I put together Swingadelic in 1998 and leading this band and getting to play with many fantastic musicians has been a most joyful experience. Buddy Terry, an alto/tenor player who played with the Ray Charles & Basie Orchestras, and Art Blakey and Horace Silver, played with us for ten years and we learned an awful lot about the idiom from him. Lately my favorite moments come from having tenor player Jerry Weldon plays with us. Whether it is a dance, a wedding or a concert, Jerry always elevates the proceedings with his musicianship, great attitude and humor. We are humbled by musicians like Buddy and Jerry and strive for their skills and connections with the audience.
What's been their experience from Maxwell's? Which memory from Maxwell’s makes you smile?
Maxwell’s in Hoboken where I have been co-owners with Todd Abramson and Steve Shelley (Sonic Youth) for 15 years is NJ’s premier rock’n’roll venue and a lot of great bands have passed through. I got to use it to nurture Swingadelic’s eleven musicians with a venue for live rehearsals on Monday nights, where we could try out new arrangements and have people sit in and work out our music. The musicians in Swingadelic come from many stylistic areas and how we all blend together is what may make us different than other bands.
Some music styles can be fads but the blues & jazz are always with us. Why do think that is?
Blues and jazz is a bit outside the commercial realm so it is relatively fad free and will be with us a long time, and folks keep hiring us so we will keep plugging away.
What’s the best jam and gig you ever played in? Which memory from recording time makes you smile?

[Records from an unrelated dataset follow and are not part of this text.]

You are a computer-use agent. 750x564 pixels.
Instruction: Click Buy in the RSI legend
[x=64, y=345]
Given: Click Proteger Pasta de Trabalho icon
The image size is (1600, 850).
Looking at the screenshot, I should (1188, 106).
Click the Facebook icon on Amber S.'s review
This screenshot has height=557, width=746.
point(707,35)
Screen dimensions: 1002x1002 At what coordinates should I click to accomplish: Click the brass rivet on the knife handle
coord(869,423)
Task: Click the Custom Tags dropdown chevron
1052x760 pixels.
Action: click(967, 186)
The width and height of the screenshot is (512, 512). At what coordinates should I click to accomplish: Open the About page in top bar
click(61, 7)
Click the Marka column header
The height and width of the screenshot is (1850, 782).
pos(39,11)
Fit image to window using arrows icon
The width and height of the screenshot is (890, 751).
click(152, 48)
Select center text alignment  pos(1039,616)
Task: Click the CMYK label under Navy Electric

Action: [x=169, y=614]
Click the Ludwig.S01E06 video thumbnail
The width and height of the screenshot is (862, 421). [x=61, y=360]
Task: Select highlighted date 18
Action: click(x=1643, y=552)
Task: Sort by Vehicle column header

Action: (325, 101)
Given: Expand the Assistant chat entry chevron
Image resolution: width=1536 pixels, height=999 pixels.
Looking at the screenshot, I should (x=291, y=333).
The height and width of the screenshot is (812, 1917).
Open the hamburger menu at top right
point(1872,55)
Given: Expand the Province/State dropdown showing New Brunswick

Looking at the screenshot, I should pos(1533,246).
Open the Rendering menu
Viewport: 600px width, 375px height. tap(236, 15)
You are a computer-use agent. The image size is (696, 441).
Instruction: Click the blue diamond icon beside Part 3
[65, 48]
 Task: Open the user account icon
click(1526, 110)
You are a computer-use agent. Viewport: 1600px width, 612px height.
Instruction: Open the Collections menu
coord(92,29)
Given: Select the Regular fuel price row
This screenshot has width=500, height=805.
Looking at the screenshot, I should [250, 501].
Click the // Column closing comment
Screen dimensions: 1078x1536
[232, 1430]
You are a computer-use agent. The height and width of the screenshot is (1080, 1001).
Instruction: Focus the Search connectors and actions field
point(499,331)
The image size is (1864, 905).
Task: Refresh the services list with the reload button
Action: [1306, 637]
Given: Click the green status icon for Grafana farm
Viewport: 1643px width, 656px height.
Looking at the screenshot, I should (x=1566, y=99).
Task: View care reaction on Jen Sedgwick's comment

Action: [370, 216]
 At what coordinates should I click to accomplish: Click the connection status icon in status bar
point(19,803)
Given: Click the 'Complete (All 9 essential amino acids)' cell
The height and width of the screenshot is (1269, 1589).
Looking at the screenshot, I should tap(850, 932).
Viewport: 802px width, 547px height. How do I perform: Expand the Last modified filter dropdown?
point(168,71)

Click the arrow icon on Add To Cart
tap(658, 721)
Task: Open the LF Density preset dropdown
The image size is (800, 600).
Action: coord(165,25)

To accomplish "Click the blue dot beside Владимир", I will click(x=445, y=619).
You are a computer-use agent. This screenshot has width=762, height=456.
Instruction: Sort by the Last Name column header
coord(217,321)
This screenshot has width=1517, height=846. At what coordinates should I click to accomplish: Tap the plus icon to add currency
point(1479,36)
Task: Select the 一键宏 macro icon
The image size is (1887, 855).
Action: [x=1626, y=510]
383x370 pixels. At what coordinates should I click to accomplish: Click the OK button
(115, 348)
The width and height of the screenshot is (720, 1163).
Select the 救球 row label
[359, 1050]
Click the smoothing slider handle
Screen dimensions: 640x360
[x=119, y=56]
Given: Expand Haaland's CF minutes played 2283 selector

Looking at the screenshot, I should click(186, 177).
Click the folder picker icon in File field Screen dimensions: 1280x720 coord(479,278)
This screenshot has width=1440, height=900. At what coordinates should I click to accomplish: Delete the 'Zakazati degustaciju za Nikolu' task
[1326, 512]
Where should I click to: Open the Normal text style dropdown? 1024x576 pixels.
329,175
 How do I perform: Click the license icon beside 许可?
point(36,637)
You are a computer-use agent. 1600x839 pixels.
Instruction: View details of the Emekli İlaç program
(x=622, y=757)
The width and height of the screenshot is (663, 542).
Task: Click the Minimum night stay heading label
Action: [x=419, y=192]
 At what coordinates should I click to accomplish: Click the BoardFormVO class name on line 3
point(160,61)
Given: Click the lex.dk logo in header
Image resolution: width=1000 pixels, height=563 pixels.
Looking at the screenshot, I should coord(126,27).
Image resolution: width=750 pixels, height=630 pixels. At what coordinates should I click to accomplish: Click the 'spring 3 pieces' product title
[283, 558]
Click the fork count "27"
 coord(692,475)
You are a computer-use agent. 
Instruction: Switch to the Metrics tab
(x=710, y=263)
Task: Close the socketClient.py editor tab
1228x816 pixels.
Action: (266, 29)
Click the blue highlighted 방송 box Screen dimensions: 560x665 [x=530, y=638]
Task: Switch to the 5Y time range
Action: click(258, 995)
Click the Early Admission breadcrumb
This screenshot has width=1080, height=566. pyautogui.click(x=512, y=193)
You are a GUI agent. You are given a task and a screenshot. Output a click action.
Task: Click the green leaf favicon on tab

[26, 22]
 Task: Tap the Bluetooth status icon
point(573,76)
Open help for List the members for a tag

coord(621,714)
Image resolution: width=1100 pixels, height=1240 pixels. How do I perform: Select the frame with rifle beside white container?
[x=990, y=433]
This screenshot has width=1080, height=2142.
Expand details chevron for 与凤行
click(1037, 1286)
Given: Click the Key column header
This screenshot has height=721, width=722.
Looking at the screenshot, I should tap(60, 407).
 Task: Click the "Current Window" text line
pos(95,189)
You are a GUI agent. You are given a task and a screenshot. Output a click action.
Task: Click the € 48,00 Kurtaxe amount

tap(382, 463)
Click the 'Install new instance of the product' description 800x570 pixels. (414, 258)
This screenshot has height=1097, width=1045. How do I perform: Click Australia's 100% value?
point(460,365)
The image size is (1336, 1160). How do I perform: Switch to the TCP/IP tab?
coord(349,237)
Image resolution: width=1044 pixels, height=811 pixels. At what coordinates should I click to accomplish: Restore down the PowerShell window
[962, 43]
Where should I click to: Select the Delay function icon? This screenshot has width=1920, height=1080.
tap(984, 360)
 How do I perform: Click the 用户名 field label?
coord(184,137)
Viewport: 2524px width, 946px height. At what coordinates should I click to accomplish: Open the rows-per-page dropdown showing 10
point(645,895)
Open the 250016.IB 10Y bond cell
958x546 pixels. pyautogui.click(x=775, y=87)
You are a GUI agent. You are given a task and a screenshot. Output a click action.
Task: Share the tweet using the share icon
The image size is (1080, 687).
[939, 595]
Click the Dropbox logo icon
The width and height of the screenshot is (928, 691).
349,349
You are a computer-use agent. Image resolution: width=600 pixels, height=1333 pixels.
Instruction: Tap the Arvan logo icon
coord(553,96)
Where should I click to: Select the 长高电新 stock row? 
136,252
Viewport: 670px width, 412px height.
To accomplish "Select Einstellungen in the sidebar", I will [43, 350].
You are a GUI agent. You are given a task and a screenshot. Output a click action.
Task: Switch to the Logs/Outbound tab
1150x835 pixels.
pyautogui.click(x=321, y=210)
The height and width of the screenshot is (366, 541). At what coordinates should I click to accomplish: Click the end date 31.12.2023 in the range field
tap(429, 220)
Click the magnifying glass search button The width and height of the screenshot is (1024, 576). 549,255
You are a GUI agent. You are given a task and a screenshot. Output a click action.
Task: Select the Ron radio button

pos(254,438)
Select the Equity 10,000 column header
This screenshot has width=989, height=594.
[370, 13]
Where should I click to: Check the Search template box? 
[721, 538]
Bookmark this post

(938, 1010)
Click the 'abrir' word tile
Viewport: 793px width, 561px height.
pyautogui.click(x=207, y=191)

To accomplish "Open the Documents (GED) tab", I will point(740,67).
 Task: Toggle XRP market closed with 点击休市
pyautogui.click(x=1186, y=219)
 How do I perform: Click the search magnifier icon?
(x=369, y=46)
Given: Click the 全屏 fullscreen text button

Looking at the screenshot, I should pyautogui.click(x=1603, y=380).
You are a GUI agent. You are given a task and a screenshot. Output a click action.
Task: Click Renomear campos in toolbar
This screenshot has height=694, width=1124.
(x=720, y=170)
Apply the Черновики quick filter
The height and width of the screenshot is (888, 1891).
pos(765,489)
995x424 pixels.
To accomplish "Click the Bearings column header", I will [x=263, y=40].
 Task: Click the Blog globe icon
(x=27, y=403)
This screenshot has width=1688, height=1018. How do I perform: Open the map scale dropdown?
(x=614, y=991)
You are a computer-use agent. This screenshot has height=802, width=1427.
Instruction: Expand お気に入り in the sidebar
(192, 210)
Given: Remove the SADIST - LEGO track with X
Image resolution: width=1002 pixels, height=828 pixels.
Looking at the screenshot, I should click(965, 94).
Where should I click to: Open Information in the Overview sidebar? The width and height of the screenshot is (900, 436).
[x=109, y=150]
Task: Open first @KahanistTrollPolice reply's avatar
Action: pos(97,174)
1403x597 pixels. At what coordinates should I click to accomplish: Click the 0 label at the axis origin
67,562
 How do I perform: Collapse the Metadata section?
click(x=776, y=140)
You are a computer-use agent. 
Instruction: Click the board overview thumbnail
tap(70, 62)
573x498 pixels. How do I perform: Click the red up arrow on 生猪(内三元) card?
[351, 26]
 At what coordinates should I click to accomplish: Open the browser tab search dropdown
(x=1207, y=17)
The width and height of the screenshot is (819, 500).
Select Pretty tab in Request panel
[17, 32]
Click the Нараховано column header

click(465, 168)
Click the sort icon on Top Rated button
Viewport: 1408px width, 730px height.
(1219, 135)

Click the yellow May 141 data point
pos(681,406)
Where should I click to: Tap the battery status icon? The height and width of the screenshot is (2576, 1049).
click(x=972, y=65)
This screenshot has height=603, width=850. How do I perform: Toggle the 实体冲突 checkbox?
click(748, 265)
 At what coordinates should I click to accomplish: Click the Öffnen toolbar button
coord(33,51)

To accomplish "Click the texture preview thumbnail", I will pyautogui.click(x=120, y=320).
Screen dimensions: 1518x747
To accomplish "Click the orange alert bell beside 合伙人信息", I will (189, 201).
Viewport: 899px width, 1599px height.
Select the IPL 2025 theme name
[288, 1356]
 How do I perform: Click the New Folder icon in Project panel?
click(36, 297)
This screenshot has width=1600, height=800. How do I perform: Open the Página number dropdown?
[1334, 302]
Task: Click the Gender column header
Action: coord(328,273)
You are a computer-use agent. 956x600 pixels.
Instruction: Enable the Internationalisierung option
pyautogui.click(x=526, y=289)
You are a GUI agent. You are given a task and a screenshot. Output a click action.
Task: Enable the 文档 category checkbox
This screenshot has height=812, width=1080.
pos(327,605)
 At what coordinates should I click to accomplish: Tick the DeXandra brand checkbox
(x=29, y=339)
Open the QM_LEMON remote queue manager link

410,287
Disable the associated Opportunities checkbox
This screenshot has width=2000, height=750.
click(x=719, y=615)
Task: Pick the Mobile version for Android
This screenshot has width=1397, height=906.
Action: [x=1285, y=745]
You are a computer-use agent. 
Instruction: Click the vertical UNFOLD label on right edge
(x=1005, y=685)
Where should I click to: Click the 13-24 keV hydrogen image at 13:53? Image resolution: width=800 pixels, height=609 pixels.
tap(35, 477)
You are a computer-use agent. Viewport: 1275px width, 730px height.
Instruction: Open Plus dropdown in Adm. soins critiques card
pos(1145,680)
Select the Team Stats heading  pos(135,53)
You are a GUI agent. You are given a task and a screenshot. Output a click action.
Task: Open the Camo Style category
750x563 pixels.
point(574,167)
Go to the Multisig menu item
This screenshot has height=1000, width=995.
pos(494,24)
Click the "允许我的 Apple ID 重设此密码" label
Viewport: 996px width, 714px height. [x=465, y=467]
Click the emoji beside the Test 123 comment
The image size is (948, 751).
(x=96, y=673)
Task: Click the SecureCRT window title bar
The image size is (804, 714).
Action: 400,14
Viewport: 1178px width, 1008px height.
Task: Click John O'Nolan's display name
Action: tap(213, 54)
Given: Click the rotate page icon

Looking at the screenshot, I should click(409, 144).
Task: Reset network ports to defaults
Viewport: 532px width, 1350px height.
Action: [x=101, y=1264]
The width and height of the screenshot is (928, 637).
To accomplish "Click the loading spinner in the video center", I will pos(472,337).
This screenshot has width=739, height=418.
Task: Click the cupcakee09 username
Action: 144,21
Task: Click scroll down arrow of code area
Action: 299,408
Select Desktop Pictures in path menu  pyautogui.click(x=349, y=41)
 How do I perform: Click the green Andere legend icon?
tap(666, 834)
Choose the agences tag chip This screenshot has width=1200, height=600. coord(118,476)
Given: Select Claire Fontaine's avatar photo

We have been doing a lot of repertoire gigs lately. Concerts of all Ellington or Basie, Johnny Mercer, The Three Louies (Louis Armstrong, Louis Jordon and Louis Prima) and our last two CD’s on the ZOHO label have been tributes to Duke Pearson and Allen Toussaint.
I have been playing in bands and orchestras for 40 years now. Started in high school rock band in the basement, went to college and played with the bands and orchestras, then went to wedding bands, Polish bands, rock n’ roll bands, blues & jazz bands, and bluegrass bands. Any day making music is a great day, no matter what the style of music it is.
Do you know why Upright bass is connected to blues & jazz music and what are the secrets of?
There is something to be learned for your sound, musicianship and experience from all styles. It is easy for a bass player to play various styles because the function is still the same, outlining the root of the harmony and providing rhythmic support.
What advice would you give to aspiring musicians thinking of pursuing a career in the craft?
For those learning now, I wish the best of luck. Skip the performance degree and get a background in education or in another area like math or science. You need a backup and if you love music, you will always be performing.